───── GIVEN DATA

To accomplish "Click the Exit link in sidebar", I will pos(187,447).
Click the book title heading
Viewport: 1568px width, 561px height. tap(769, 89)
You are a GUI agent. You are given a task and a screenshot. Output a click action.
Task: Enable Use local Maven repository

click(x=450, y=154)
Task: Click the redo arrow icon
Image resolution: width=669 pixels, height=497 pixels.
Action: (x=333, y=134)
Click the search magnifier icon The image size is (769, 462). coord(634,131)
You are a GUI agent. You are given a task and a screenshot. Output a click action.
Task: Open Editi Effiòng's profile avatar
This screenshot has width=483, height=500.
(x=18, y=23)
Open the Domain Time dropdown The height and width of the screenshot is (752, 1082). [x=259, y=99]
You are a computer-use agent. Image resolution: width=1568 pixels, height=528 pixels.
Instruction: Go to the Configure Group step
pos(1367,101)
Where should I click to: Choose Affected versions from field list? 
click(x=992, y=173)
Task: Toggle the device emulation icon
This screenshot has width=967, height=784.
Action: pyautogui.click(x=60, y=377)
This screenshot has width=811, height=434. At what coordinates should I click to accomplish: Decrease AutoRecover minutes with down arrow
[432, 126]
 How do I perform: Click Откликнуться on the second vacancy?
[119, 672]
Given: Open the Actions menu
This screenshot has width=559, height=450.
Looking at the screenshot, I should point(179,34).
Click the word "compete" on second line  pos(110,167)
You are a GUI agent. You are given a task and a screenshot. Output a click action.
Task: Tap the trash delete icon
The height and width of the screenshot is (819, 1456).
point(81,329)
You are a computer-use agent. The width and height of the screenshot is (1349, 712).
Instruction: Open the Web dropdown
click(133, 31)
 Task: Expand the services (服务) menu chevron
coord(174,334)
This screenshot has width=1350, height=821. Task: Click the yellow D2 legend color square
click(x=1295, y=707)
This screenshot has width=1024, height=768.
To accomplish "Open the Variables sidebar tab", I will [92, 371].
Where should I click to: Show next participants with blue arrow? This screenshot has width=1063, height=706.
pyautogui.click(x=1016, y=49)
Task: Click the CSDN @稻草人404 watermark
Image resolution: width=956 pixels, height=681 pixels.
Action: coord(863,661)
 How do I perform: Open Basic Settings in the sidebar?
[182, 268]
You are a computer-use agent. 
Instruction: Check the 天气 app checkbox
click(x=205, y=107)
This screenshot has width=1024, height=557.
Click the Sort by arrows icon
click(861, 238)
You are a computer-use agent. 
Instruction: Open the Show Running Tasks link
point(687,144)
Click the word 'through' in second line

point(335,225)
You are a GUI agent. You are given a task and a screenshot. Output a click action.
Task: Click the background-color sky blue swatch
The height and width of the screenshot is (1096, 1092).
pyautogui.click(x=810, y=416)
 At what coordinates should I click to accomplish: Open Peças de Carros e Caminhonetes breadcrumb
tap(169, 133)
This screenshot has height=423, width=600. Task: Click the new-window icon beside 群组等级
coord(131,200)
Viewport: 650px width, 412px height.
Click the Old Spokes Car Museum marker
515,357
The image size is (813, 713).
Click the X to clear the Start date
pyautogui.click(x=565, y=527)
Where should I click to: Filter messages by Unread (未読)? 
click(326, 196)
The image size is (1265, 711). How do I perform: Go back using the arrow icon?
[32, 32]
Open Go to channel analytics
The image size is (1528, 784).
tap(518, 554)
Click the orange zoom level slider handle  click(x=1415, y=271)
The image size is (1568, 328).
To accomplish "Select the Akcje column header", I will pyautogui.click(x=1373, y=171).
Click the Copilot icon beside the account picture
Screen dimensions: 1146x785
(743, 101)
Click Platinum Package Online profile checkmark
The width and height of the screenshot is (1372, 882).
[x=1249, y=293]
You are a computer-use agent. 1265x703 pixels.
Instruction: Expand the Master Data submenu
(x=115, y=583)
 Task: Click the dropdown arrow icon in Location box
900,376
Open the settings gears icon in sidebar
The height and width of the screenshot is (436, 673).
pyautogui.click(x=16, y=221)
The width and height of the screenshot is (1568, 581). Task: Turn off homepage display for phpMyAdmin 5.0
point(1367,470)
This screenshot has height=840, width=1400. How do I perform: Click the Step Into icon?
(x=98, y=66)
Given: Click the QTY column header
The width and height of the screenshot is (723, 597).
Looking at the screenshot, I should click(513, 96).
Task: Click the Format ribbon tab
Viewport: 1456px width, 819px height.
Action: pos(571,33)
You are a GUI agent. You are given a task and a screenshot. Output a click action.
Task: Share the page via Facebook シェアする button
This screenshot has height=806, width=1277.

──────────

◆ **REQUIREMENT**: Beginning at the line containing "Instruction: Expand the Master Data submenu", output exactly each line up to and including the last line of the material above.

◆ **ANSWER TO THE EXERCISE**:
Instruction: Expand the Master Data submenu
(x=115, y=583)
 Task: Click the dropdown arrow icon in Location box
900,376
Open the settings gears icon in sidebar
The height and width of the screenshot is (436, 673).
pyautogui.click(x=16, y=221)
The width and height of the screenshot is (1568, 581). Task: Turn off homepage display for phpMyAdmin 5.0
point(1367,470)
This screenshot has height=840, width=1400. How do I perform: Click the Step Into icon?
(x=98, y=66)
Given: Click the QTY column header
The width and height of the screenshot is (723, 597).
Looking at the screenshot, I should click(513, 96).
Task: Click the Format ribbon tab
Viewport: 1456px width, 819px height.
Action: pos(571,33)
You are a GUI agent. You are given a task and a screenshot. Output a click action.
Task: Share the page via Facebook シェアする button
This screenshot has height=806, width=1277.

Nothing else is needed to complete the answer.